A Wall That Has Not Yet Fallen

Days ago, millions celebrated the 20th anniversary of the fall of the Berlin Wall. But this year also marks the 30th anniversary of the United States' refusal to break down another crucial wall; the barrier between women and their fundamental rights. Few know what the acronym CEDAW stands for. Which is in and of itself a crying shame. It means: the Convention on the Elimination of All Forms of Discrimination Against Women. In 1979, the United Nations adopted CEDAW, a treaty to protect fundamental rights of women, beyond cultural mores and traditions. Such as: protection from slavery, rape, honor killings and genital mutilation, to name a few. As well as equal pay for equal work, access to health care and parental leave. The treaty was ratified by 186 UN Member States, including such bastions of feminism as Afghanistan, Pakistan, Saudi Arabia and Iraq. Countries we decry for their outright abuse and oppression of women. Yet the nation with the most political sway in the international fight to protect human rights failed to ratify the treaty. You guessed it; our own. As long as the United States stands idly by, protections against outrageous aggression against women, which CEDAW could provide, linger un-enforced. Sure, they're "on the books." But if the Leader of the Free World doesn't take them seriously, why should Ahmadinejad?

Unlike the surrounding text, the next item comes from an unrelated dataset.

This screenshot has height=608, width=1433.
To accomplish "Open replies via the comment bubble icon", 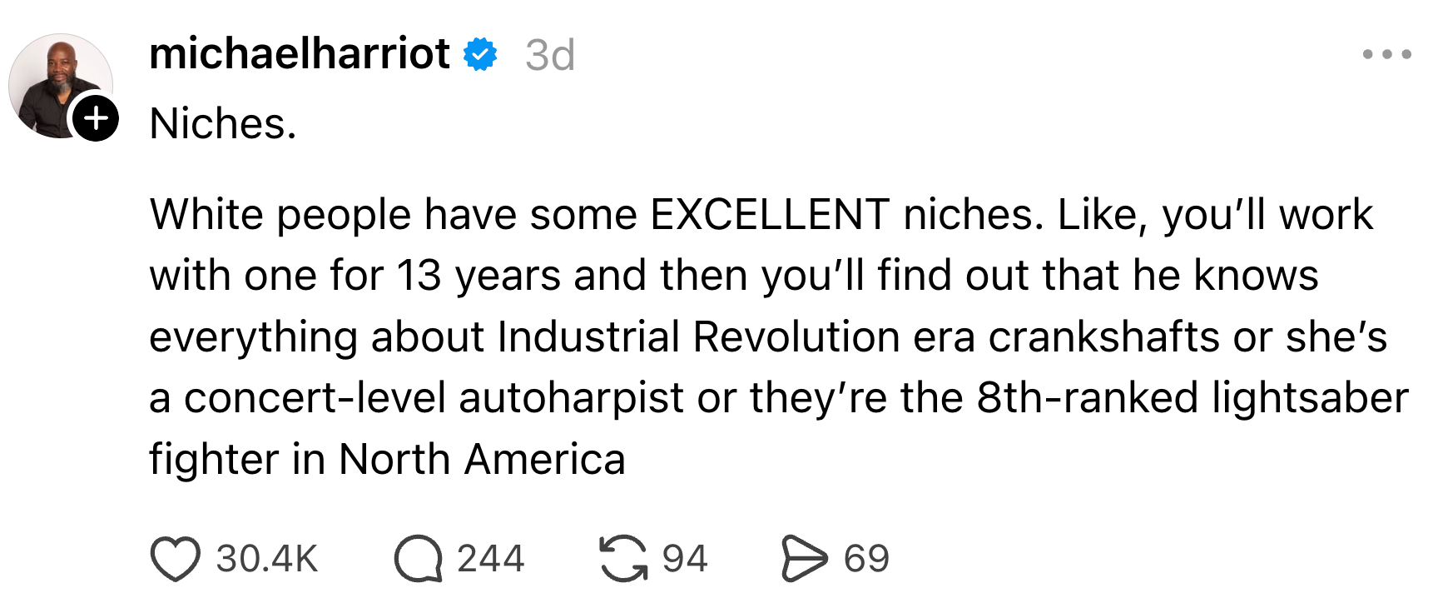I will [x=418, y=558].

One might ask, what's the value of this treaty in the first place? We all know that UN protocols are as meaningful as the participants' desire to abide them. But treaties are tools with which other watchdog organizations, such as the renowned HUMAN RIGHTS WATCH, can work. They provide ground rules so that international pressure can be brought to bear on offenders. They establish standards to which all nations will be held accountable.

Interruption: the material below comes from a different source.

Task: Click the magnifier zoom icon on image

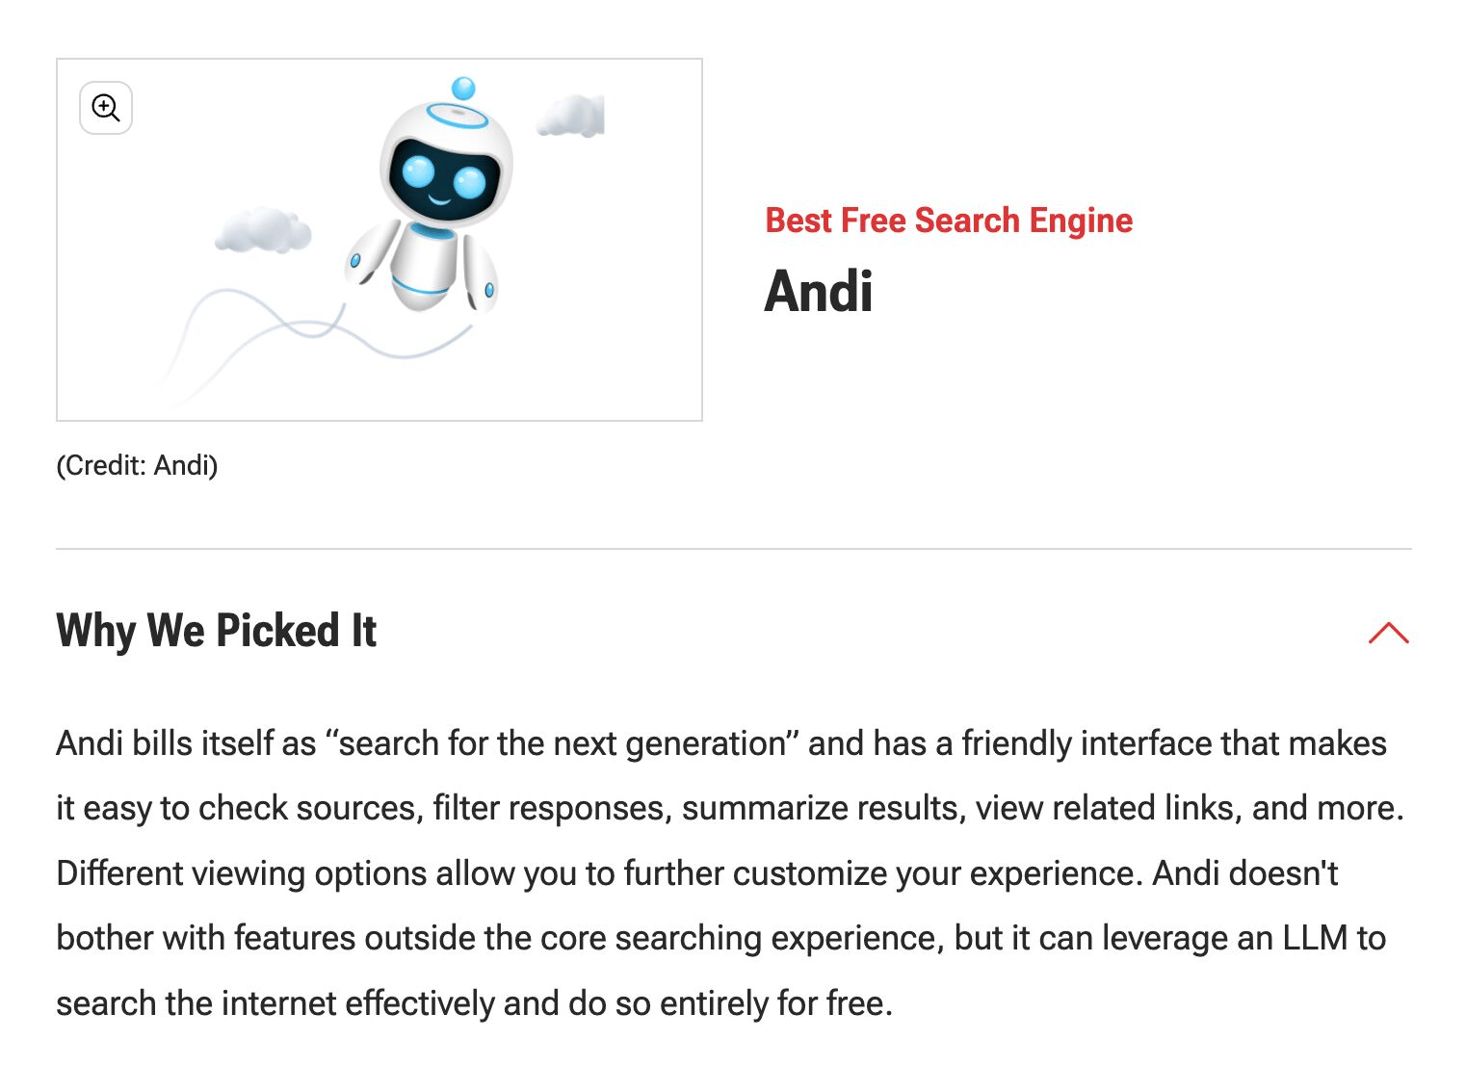Action: click(106, 108)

We are experiencing a valuable moment of acute public attention to atrocities against women. Nicholas Kristof and Sheryl WuDunn describe what is tantamount to gender genocide in their stirring book, Half the Sky. Hilary Clinton is boldly speaking out against rape as a mode of military conduct. The time has come to advance the cause of human justice for those who are born with two X chromosomes. Mr. Obama, take down this wall!

(Oh, and while we're at you realize that our own Equal Rights Amendment was never passed? And that was originally brought to Congress in 1923.)